Well, the rather sour and dystopian speeches that we heard earlier on in this debate, from the First Minister and from the leader of Plaid Cymru, confirm them as the enemies of democracy, because neither of them has actually ever accepted the result of the referendum in 2016, when the people of Wales, as well as the people of the United Kingdom, voted to leave the EU. And they've done everything they possibly could, in the four and a half years since then, to try to sabotage the entire process and to reverse the result, without another referendum, indeed, is the ultimate position to which they have come.
And Dawn Bowden made the important point, although she didn't seem to understand it, that sovereignty is what this is all about. That is the whole point; that's what the people voted for in 2016—to restore Britain's sovereign independence as a nation. And here we have, in the Welsh Parliament, the rather bizarre position of a so-called nationalist party—the Welsh nationalist party—that doesn't actually believe in the political independence of Wales, because they would much rather see Wales governed from Brussels by people that we don't elect, can't dismiss and, for the most part, can't even name. Whereas now, as a result of this deal taking us further along the road to the recovery of our national independence as the United Kingdom, we will be able to throw out those who make our laws if we don't like what they've done, and that is, I think, the most fundamental question of all in a democracy. And, whilst this deal is far from perfect, it is an important building block along the way to the achievement of that objective.

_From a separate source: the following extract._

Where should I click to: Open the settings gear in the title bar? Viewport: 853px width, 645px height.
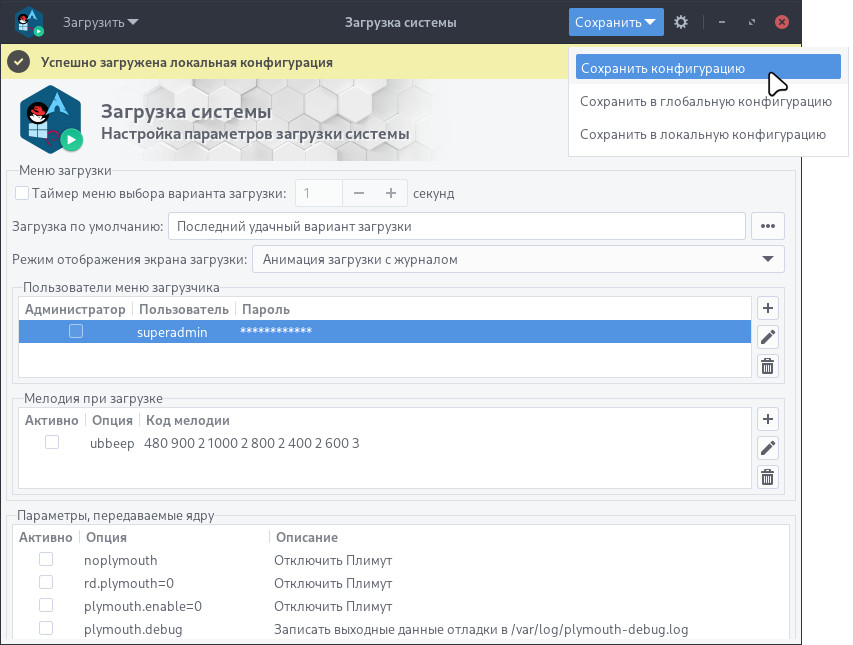[680, 22]
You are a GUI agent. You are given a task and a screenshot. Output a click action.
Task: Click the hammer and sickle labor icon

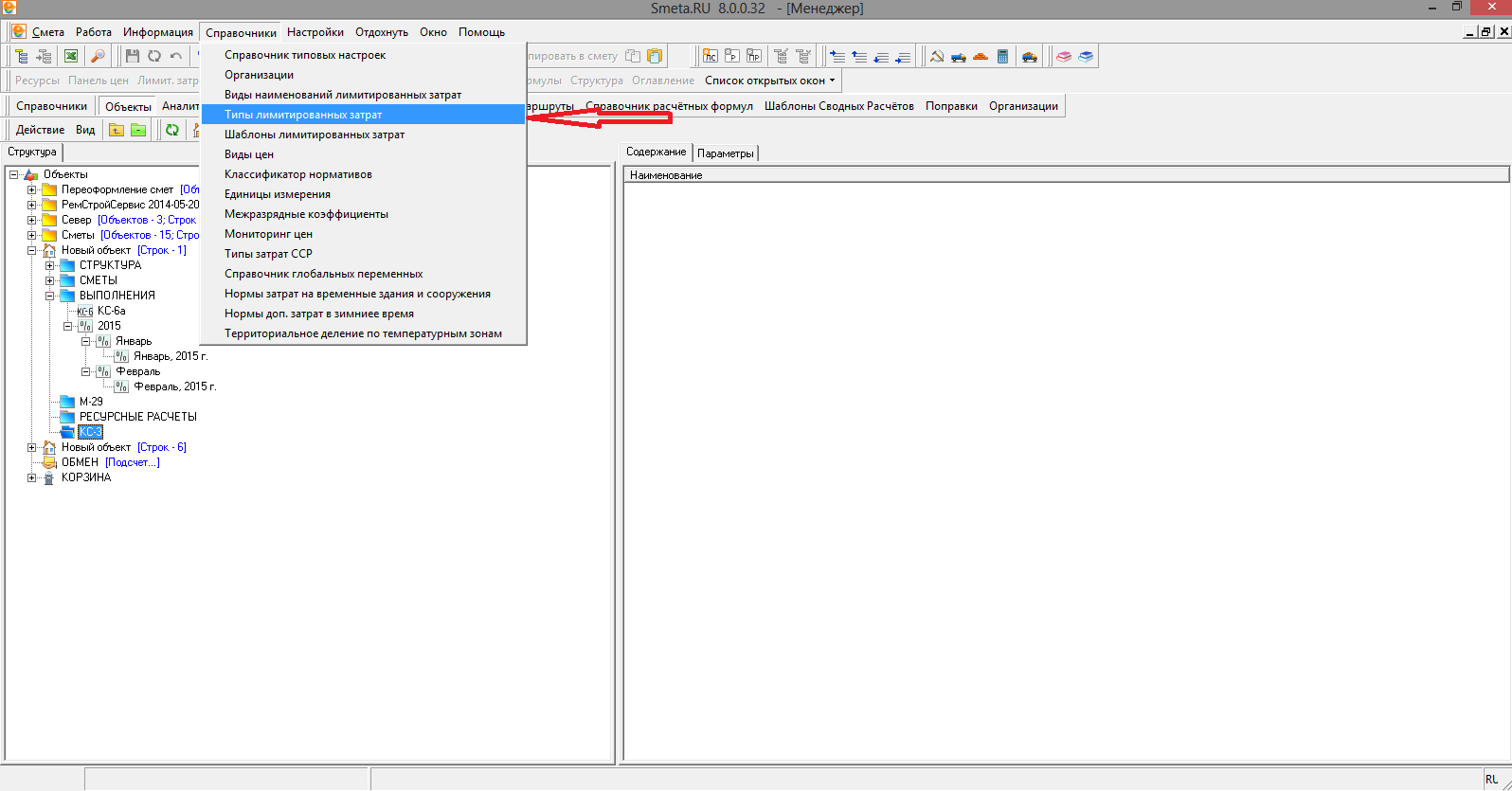[937, 57]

I'm amazed at the faint-heartedness of those who oppose this whole process as though, somehow, the British people are incapable of making a success of themselves in the world. It's true that it was a failure of national self-confidence that provided the background to our going into the European Economic Community nearly 50 years ago, because, in those days, Britain was a byword for industrial strife and economic decline, and, as the American Secretary of State, Dean Acheson, famously said,
'Great Britain has lost an empire and has not yet found a role.'
And I believe it's that attitude that has fundamentally undermined the whole generations through which I have grown up. Now, we have the opportunity to make a new start, to put behind us the arguments that we've had over the last 50 years and strike out into the world, take advantage of the 85 per cent of the global economy that is not in the European Union. The European Union is a declining force in the world, relative to the rest of it. Eighty-five per cent of the GDP of the world, as I've said, is not in Europe, and that proportion is going to increase in the years ahead. The great challenges are countries like India and China, and there are not just challenges there, but opportunities as well. Now we'll be able to take advantage of them fully by entering into trade agreements, which we've been unable to do for the last 50 years because that is something that the EU has done for us—for good or for ill.
So, this deal, as I've said, isn't perfect by any means. It is, therefore, unfinished business. There are good things in the deal, of course. Taking us out of the palsied grip of the European Court of Justice on the one hand is, of course, quite unambiguously a restoration of legal sovereignty. There are clauses in the deal that we need to, I think, concern ourselves about. The proposals for non-regression and rebalancing—technical terms that basically require us, if we diverge from the standards of regulation that the EU adopts, to consider whether there might be trade or investment impacts that might lead to some kind of retaliatory action—in those areas, I think that it's likely that the UK Government will not be bold enough to take advantage of the opportunities that our new freedoms give us. Divergence is what it's all about for me, the opportunity to be nimbler in the world, to be more competitive with the rest of the world than we would be inside the EU. These are the opportunities that we need to grasp and see them in a positive light.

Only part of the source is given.